In 2010, she founded the Senate Military Family Caucus to help address the challenges faced by families of U.S. service members who sacrifice so much for our country. She worked to establish the West Coast Combat Care Center in San Diego to ensure that severely wounded service members in the West have access to the highest quality care. She also helped create the Defense Task Force on Mental Health and secured millions in federal funding to improve medical care for severely burned soldiers.

A strong proponent of life-saving medical research, Senator Boxer wrote bipartisan legislation to accelerate America’s contribution to combat global HIV/AIDS and tuberculosis.

A leading defender of a woman’s right to choose, Senator Boxer helped lead the floor fight for passage of the Freedom of Access to Clinic Entrances Act. She continues to lead efforts to stop extremists in Congress from attacking women’s health and a woman’s right to privacy.

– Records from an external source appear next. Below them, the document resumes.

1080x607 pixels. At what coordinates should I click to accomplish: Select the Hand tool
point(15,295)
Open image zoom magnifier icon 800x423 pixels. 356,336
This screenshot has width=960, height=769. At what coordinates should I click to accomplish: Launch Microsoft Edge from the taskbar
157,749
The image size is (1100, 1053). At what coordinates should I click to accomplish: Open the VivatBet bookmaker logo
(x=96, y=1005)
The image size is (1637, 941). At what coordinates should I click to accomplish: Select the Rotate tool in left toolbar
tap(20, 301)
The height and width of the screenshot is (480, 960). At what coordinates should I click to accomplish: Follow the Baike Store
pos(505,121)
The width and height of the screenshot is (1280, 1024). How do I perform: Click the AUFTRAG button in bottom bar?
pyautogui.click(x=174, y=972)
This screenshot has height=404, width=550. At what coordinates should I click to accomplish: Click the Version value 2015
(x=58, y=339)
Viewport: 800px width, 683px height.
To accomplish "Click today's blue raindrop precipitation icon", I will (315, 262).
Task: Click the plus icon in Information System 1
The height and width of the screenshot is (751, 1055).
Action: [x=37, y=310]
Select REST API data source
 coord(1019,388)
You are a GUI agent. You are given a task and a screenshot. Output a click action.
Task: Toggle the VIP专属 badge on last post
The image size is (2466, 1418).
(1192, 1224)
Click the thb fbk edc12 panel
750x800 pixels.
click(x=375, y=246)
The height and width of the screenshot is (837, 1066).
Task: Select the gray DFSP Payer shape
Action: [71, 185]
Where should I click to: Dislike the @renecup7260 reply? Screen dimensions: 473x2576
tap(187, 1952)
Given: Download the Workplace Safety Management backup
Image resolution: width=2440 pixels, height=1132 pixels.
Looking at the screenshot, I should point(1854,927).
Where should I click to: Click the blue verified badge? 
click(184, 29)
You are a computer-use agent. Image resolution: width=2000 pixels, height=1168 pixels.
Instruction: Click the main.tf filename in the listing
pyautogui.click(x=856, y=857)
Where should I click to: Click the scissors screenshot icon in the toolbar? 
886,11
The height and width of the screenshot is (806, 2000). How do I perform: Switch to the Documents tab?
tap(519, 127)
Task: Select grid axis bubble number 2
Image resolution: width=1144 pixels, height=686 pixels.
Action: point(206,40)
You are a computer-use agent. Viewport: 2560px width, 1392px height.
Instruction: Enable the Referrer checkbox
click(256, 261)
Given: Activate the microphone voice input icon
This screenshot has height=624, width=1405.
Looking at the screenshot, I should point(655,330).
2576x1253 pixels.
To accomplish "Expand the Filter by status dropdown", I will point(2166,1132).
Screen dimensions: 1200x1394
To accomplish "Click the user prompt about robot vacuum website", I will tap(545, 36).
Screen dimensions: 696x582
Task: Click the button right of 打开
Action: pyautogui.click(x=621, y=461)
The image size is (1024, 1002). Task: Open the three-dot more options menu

In 2010, she wrote a measure to end taxpayer bailouts of Wall Street by ensuring that financial firms – not taxpayers – will pay all the costs of liquidating failing Wall Street firms. She also co-wrote legislation to increase lending to small businesses through community banks.

Senator Boxer has worked to revitalize the economy by supporting targeted tax cuts, a permanent Research and Development tax credit, accelerated depreciation of new business equipment, and tax credits for broadband investments focused on rural and underserved areas. She co-authored the bipartisan — Invest in the USA Act of 2004,‖ which provided tax incentives for U.S. companies to bring overseas profits back home to create jobs and spur economic growth.

To help homeowners, Senator Boxer wrote a measure requiring that homeowners be alerted within 30 days if their lender sells or transfers their home mortgage loan. She wrote a bipartisan measure to ensure that banks cannot act as real estate brokers to prevent conflicts of interest.

In response to the September 11th attacks, Senator Boxer wrote the law requiring that air marshals be on board high-risk flights and the law allowing airline pilots with special training to carry guns in the cockpit.

She is the author of the Syria Accountability Act, which strengthened sanctions against Syria over the country’s support for terrorism. She also wrote a bipartisan measure to ensure that POWs who died in captivity would be eligible to receive the Purple Heart.

Senator Boxer joined colleagues to pass the 1994 Crime Bill, which led to the lowest crime rate in 25 years. She has worked to fund anti-gang programs, pass the Violence Against Women Law (VAWA), and the Community Policy – COPS‖ Program. Her bill to prevent the criminal use of personal information obtained through motor vehicle records was signed into law and upheld by the U.S. Supreme Court. She has authored the Violence Against Children Act, based on the successful Violence Against Women Act.

Senator Barbara Boxer met her husband of 48 years, Stewart Boxer, at Brooklyn College. The couple moved to California in 1965 to raise their two children, Doug and Nicole. They have been blessed with four grandchildren–Zachary, Zain, Sawyer and Reyna.